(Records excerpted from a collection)
····················
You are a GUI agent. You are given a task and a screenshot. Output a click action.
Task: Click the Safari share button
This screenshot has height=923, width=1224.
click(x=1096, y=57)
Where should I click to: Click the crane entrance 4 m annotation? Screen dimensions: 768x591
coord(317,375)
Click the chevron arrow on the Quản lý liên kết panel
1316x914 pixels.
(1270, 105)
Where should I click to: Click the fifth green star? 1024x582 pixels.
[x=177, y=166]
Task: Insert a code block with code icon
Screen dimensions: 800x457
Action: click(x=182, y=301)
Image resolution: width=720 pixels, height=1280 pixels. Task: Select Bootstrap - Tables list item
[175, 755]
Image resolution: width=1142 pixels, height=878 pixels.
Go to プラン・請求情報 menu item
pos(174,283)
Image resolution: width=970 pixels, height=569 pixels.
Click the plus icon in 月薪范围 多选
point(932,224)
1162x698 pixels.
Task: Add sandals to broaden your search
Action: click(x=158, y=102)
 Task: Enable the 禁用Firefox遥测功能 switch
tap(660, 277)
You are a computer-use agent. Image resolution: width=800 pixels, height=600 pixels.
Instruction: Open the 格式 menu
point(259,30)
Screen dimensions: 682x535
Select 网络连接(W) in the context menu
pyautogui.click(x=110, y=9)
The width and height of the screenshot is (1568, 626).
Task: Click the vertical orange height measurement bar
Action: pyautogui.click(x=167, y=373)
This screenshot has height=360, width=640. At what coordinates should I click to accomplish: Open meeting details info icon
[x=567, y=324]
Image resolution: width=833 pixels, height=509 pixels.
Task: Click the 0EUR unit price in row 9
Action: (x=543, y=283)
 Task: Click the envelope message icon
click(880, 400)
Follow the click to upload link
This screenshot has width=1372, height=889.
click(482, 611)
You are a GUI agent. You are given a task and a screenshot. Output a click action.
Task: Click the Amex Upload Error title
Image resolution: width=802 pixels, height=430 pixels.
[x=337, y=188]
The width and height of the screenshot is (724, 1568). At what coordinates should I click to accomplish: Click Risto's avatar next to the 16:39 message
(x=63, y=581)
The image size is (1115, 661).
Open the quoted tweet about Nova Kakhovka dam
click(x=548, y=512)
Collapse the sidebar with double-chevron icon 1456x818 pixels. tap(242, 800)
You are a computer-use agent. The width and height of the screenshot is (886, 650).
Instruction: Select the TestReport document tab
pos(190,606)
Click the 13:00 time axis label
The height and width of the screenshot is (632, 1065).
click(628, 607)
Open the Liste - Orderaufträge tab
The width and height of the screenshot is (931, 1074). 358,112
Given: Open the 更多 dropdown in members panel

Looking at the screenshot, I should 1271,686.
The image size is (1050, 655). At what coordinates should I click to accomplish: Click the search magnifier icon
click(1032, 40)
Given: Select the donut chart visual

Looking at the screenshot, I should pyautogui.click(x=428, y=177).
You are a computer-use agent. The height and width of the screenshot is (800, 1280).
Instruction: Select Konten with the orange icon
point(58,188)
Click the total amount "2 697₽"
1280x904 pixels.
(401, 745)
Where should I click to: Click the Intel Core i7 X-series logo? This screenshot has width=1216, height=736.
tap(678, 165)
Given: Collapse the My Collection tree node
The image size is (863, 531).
····················
§ **Problem statement**: Copy every record above exactly as it is.

§ **Result of the task**:
You are a GUI agent. You are given a task and a screenshot. Output a click action.
Task: Click the Safari share button
This screenshot has height=923, width=1224.
click(x=1096, y=57)
Where should I click to: Click the crane entrance 4 m annotation? Screen dimensions: 768x591
coord(317,375)
Click the chevron arrow on the Quản lý liên kết panel
1316x914 pixels.
(1270, 105)
Where should I click to: Click the fifth green star? 1024x582 pixels.
[x=177, y=166]
Task: Insert a code block with code icon
Screen dimensions: 800x457
Action: click(x=182, y=301)
Image resolution: width=720 pixels, height=1280 pixels. Task: Select Bootstrap - Tables list item
[175, 755]
Image resolution: width=1142 pixels, height=878 pixels.
Go to プラン・請求情報 menu item
pos(174,283)
Image resolution: width=970 pixels, height=569 pixels.
Click the plus icon in 月薪范围 多选
point(932,224)
1162x698 pixels.
Task: Add sandals to broaden your search
Action: click(x=158, y=102)
 Task: Enable the 禁用Firefox遥测功能 switch
tap(660, 277)
You are a computer-use agent. Image resolution: width=800 pixels, height=600 pixels.
Instruction: Open the 格式 menu
point(259,30)
Screen dimensions: 682x535
Select 网络连接(W) in the context menu
pyautogui.click(x=110, y=9)
The width and height of the screenshot is (1568, 626).
Task: Click the vertical orange height measurement bar
Action: pyautogui.click(x=167, y=373)
This screenshot has height=360, width=640. At what coordinates should I click to accomplish: Open meeting details info icon
[x=567, y=324]
Image resolution: width=833 pixels, height=509 pixels.
Task: Click the 0EUR unit price in row 9
Action: (x=543, y=283)
 Task: Click the envelope message icon
click(880, 400)
Follow the click to upload link
This screenshot has width=1372, height=889.
click(482, 611)
You are a GUI agent. You are given a task and a screenshot. Output a click action.
Task: Click the Amex Upload Error title
Image resolution: width=802 pixels, height=430 pixels.
[x=337, y=188]
The width and height of the screenshot is (724, 1568). At what coordinates should I click to accomplish: Click Risto's avatar next to the 16:39 message
(x=63, y=581)
The image size is (1115, 661).
Open the quoted tweet about Nova Kakhovka dam
click(x=548, y=512)
Collapse the sidebar with double-chevron icon 1456x818 pixels. tap(242, 800)
You are a computer-use agent. The width and height of the screenshot is (886, 650).
Instruction: Select the TestReport document tab
pos(190,606)
Click the 13:00 time axis label
The height and width of the screenshot is (632, 1065).
click(628, 607)
Open the Liste - Orderaufträge tab
The width and height of the screenshot is (931, 1074). 358,112
Given: Open the 更多 dropdown in members panel

Looking at the screenshot, I should 1271,686.
The image size is (1050, 655). At what coordinates should I click to accomplish: Click the search magnifier icon
click(1032, 40)
Given: Select the donut chart visual

Looking at the screenshot, I should pyautogui.click(x=428, y=177).
You are a computer-use agent. The height and width of the screenshot is (800, 1280).
Instruction: Select Konten with the orange icon
point(58,188)
Click the total amount "2 697₽"
1280x904 pixels.
(401, 745)
Where should I click to: Click the Intel Core i7 X-series logo? This screenshot has width=1216, height=736.
tap(678, 165)
Given: Collapse the My Collection tree node
The image size is (863, 531).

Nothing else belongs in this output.